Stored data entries

════════

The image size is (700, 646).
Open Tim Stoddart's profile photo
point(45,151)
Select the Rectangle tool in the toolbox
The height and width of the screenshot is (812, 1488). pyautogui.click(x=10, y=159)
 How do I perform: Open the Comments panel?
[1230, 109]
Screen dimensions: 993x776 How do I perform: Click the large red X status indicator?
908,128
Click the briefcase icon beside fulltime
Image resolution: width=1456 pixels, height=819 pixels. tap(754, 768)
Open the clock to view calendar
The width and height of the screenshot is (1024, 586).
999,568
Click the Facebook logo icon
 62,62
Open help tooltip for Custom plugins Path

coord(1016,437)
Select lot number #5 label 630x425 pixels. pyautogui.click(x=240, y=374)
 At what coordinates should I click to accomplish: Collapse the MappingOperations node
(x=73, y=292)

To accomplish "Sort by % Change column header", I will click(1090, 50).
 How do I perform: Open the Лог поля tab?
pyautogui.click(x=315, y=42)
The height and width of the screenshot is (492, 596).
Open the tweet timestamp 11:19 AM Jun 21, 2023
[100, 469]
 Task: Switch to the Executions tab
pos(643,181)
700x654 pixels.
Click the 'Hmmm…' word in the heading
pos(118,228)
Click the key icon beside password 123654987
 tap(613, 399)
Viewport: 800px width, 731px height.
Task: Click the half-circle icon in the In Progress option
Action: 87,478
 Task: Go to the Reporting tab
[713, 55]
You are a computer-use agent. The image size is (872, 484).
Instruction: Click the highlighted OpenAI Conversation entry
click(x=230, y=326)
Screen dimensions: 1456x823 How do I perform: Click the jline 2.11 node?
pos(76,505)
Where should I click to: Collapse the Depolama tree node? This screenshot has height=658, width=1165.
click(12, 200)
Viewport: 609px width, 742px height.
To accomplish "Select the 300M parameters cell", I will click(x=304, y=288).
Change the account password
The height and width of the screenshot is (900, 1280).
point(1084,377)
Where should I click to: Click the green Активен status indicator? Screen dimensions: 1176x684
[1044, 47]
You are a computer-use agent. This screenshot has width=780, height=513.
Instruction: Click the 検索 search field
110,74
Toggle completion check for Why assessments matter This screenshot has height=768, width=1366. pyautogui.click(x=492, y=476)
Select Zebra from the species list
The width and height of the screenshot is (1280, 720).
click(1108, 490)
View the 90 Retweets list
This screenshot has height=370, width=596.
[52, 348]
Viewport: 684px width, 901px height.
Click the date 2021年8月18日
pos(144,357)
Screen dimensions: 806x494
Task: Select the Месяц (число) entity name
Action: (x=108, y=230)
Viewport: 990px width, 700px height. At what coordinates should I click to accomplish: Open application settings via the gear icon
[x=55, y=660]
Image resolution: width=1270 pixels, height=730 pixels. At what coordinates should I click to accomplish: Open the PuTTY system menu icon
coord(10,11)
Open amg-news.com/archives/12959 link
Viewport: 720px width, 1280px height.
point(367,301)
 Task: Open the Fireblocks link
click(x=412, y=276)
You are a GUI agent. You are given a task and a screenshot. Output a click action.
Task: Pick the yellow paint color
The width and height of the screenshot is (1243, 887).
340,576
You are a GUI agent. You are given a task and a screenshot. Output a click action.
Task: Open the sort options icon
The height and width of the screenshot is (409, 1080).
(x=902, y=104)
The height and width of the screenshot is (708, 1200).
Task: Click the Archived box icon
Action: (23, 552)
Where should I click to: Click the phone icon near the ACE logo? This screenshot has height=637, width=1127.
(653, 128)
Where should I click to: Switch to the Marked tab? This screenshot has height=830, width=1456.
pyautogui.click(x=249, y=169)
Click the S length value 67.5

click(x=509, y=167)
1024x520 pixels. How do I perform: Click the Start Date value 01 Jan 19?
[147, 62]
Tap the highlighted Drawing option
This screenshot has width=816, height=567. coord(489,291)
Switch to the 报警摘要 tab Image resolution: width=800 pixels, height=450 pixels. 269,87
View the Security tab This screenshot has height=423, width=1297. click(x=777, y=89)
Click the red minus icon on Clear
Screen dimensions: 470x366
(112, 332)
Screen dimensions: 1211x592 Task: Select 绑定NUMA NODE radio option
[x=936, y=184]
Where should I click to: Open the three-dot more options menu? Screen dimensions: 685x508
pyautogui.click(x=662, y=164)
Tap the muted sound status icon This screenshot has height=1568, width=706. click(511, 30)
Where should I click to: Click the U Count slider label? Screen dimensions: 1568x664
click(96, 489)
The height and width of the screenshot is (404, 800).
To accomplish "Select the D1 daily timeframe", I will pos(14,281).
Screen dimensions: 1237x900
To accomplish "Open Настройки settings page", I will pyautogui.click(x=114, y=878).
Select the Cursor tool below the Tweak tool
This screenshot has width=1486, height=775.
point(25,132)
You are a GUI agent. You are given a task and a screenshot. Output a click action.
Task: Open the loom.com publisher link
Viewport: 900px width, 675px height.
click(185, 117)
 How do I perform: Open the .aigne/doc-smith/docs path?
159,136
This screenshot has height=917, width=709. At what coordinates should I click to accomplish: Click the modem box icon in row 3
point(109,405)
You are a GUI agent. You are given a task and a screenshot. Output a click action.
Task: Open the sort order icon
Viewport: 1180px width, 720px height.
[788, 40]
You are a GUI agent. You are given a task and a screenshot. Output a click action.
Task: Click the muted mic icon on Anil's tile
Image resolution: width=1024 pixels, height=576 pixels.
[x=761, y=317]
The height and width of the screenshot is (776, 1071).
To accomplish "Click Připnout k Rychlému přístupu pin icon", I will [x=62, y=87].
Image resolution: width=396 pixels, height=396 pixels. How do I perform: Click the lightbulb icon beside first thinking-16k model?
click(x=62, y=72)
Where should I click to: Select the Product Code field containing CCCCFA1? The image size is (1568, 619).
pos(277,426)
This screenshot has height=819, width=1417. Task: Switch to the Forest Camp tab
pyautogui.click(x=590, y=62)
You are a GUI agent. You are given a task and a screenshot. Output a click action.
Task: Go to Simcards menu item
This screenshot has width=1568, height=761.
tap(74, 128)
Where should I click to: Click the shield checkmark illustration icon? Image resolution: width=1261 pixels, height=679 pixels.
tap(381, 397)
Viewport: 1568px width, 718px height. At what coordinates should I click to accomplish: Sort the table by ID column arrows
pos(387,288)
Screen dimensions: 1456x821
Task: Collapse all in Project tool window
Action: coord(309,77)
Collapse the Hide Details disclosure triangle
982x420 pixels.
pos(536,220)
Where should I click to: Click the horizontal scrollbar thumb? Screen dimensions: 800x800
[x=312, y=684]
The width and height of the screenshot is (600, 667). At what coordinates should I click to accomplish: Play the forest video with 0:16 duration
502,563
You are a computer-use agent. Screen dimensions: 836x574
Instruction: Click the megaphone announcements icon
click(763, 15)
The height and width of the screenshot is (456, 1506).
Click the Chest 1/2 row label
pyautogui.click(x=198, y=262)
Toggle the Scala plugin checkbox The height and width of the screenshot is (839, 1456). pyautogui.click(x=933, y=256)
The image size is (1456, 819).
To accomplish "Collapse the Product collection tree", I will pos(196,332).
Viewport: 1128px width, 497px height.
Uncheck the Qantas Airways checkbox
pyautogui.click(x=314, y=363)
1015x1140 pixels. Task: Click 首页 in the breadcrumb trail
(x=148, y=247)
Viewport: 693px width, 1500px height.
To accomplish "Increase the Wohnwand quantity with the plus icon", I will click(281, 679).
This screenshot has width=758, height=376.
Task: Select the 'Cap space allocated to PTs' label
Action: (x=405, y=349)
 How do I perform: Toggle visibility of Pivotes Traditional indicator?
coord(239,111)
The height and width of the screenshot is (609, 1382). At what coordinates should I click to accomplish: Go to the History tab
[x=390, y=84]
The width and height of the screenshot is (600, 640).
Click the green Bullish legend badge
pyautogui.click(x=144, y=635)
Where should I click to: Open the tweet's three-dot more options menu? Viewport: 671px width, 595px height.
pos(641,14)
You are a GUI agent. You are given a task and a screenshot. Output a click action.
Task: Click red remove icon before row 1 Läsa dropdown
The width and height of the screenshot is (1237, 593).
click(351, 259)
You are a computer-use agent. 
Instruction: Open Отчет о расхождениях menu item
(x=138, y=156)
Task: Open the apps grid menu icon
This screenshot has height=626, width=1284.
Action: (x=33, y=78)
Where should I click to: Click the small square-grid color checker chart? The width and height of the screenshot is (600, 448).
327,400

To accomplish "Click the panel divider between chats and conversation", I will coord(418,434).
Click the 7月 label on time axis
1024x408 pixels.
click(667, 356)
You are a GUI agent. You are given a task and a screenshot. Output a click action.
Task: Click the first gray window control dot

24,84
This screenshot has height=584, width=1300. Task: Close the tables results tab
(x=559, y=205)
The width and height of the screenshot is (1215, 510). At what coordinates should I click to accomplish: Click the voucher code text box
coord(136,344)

════════

Problem description: Show the lines of the records that contain the word "muted".

Your solution:
Tap the muted sound status icon This screenshot has height=1568, width=706. click(511, 30)
Task: Click the muted mic icon on Anil's tile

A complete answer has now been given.